SA in contact with Tunisian authorities

Dirco is trying to confirm if any South Africans were killed or wounded in the attack.

Tunisian security forces secure the area after gunmen attacked the famed Bardo Museum on 18 March, 2015. Picture: AF

PRETORIA - The Department of International Relations and Cooperation (Dirco) says it's in touch with officials in Tunisia who are trying to confirm if any South Africans were wounded or killed in a terror attack.

At least 19 people, including two assailants, were killed when gunmen stormed the Bardo museum in the capital of Tunis yesterday, taking a group of hostages made up mostly of tourists.

Dirco's Nelson Kgwete says they're waiting for a report from Tunis.

"We're still waiting for a report from our embassy in Tunisia who are in contact with Tunisian authorities.
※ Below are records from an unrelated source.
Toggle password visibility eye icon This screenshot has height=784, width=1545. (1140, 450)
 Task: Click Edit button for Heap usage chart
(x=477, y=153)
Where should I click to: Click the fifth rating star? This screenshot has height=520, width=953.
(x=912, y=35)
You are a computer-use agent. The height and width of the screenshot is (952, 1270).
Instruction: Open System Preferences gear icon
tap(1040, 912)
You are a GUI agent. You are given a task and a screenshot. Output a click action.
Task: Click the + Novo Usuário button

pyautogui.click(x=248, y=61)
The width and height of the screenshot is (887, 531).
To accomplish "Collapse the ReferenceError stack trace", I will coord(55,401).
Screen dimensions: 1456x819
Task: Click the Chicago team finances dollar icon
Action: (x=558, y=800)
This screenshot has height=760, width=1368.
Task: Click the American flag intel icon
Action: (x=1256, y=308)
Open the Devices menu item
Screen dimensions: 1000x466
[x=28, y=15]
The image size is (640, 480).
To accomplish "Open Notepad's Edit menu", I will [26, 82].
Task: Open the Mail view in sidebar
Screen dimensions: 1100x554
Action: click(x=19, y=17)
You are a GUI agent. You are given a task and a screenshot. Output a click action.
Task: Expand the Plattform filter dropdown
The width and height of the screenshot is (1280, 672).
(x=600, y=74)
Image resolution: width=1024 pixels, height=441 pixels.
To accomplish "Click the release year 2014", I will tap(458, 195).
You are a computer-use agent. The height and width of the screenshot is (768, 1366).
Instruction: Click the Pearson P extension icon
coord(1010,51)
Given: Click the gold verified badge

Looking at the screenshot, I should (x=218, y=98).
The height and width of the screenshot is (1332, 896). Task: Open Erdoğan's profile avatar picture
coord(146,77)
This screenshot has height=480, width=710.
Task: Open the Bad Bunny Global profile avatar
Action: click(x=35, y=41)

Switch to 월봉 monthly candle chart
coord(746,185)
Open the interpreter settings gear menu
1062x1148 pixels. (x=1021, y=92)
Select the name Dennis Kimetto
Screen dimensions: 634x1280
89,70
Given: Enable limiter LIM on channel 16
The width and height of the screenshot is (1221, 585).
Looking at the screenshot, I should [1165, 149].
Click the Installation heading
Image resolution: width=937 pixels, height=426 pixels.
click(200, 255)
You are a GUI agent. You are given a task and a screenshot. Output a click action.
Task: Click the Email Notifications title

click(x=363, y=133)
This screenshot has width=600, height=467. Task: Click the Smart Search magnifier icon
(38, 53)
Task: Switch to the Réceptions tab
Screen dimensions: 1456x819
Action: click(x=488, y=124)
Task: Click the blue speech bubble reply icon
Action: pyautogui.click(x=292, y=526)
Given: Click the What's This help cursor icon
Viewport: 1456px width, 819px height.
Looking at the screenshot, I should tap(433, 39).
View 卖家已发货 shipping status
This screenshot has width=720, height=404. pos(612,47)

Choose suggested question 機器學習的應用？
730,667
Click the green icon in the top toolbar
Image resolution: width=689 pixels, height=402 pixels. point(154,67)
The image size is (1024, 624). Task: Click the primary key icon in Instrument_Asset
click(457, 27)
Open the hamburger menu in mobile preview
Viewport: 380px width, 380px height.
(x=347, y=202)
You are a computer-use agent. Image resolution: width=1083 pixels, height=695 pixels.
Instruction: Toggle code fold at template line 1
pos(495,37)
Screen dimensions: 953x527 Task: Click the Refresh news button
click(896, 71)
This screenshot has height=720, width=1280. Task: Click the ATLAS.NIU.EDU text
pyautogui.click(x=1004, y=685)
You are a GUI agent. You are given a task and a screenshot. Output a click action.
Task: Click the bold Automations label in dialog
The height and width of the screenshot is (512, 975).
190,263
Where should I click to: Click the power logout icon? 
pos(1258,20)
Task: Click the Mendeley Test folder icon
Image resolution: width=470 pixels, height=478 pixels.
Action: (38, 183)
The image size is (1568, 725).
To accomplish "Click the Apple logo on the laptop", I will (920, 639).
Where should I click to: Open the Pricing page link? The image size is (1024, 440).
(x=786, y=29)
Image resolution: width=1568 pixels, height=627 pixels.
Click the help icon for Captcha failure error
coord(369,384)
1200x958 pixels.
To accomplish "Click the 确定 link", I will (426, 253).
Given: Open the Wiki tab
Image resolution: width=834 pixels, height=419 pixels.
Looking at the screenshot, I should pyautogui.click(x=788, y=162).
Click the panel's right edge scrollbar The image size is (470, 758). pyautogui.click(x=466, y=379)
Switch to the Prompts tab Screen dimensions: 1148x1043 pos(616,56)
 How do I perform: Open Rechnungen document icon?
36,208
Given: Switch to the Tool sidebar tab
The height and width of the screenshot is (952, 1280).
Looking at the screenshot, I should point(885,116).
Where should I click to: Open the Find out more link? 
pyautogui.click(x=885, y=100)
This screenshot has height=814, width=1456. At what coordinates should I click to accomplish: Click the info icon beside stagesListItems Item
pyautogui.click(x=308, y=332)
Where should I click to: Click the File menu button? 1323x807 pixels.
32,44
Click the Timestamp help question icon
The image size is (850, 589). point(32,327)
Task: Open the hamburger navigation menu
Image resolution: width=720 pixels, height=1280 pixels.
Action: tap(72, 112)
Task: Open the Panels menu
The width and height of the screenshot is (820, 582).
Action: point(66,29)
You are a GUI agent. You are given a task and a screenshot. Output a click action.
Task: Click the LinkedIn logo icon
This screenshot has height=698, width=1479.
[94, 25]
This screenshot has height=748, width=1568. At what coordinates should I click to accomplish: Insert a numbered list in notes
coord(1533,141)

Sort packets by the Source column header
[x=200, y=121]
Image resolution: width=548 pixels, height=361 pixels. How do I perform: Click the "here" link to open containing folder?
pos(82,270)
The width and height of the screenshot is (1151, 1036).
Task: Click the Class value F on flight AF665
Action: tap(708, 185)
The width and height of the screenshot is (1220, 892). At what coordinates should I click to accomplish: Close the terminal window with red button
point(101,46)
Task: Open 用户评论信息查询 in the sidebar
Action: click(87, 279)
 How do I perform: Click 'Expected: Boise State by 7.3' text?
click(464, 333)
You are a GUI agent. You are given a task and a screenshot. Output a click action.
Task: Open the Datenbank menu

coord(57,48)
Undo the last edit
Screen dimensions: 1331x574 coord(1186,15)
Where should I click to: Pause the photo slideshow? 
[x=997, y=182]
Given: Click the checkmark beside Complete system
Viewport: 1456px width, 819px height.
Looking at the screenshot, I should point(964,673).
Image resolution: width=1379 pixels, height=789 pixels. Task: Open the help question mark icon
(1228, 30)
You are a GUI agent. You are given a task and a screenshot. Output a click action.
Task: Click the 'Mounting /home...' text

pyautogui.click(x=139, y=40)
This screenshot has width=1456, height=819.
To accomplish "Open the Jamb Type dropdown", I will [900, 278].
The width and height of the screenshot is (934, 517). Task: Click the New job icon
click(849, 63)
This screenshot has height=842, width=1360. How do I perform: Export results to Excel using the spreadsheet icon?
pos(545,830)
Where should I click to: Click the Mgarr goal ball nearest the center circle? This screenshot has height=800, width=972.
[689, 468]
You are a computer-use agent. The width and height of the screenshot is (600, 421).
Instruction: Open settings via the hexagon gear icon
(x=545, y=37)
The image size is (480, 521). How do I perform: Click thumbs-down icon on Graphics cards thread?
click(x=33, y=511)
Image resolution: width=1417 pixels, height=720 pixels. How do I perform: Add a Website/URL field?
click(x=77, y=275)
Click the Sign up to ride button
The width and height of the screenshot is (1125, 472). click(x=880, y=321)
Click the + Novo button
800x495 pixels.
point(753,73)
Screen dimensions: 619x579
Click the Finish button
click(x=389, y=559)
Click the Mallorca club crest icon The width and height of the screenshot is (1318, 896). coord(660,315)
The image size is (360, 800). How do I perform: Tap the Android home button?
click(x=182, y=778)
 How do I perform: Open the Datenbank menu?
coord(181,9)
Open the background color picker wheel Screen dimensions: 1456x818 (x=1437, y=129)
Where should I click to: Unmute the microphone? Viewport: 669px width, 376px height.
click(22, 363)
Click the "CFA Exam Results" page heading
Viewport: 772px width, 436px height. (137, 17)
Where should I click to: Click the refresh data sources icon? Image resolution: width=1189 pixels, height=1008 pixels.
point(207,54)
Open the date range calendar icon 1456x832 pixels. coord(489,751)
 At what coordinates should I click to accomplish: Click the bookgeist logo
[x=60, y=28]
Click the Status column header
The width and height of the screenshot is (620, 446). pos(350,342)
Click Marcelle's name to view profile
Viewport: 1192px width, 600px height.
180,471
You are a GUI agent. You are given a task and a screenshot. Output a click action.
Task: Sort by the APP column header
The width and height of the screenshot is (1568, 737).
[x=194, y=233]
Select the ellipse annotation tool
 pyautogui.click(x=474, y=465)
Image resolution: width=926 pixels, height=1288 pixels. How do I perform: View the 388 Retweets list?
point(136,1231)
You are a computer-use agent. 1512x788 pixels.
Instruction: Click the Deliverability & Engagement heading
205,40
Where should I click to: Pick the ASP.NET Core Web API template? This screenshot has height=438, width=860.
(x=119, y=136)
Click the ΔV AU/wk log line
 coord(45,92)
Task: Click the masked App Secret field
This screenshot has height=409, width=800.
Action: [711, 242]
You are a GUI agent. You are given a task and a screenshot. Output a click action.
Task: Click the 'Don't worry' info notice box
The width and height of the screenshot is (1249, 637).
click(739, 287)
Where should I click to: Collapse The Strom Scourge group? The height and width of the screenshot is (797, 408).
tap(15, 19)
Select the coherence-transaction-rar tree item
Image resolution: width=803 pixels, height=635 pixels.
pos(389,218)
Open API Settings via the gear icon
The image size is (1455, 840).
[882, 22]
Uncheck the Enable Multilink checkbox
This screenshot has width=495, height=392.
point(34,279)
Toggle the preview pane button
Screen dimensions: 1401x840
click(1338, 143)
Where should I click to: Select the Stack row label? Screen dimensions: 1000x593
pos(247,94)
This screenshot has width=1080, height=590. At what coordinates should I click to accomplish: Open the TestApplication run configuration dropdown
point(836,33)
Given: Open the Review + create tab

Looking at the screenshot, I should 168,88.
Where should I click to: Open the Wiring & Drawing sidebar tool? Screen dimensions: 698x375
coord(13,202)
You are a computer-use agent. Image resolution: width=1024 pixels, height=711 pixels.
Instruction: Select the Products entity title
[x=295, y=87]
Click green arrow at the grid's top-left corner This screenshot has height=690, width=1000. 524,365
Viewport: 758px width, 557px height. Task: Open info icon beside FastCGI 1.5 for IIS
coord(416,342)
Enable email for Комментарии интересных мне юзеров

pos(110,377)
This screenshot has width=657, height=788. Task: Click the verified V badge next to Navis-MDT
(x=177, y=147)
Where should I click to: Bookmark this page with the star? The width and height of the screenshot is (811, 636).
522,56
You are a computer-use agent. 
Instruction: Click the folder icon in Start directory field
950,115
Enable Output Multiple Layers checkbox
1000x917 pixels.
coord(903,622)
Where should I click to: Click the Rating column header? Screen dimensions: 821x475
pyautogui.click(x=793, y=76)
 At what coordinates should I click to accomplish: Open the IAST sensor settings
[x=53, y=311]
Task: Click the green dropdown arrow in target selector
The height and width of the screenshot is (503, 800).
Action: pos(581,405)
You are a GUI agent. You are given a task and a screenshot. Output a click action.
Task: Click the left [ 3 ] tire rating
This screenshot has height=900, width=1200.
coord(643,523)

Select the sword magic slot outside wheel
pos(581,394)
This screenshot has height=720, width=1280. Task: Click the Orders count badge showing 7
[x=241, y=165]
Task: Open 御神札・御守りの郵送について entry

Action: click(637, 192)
We will be able to indicate officially what the status is once we receive that report."

Earlier Tunisia's interior ministry said a South African was among tourists killed in yesterday's terror attack in the capital.

Tunisian authorities also said South Africans are among those wounded by AK-47 wielding militants.

Kgwete says the government still cannot give any confirmation of the reports as yet.

"We have noted speculations that a South African citizen also lost his life in the attack. But we cannot confirm that at this point."

Nineteen people are reported dead, including the two gunmen who stormed the famed museum,

Tunisian authorities haven't named the South African victims of yesterday's attack.

Authorities say two more militants might have fled as police didn't initially know how many gunmen they were dealing with.

Some of the tourists were shot down as they emerged from their buses, others fled into the museum.

Five Japanese as well as visitors from Italy, Poland and Spain were among the dead in the noon assault.

The museum is known for its collection of ancient Tunisian artifacts and mosaics and other treasures from classical Rome and Greece.

Bardo's white-walled halls set in the Parliament compound are one of the most popular tourist attractions in the Tunisian capital.

Many tourists come for day trips to Tunis from nearby Mediterranean beach resorts.

Shocked but defiant, hundreds of Tunisians later gathered in the streets of downtown Tunis waving the country's red and white crescent flag, and chanting against terrorism.

"I pass this message to Tunisians, that democracy will win and it will survive," President Beji Caid Essebsi said in a television statement. "We will find more ways and equipment for the army to wipe out these barbarous groups for good."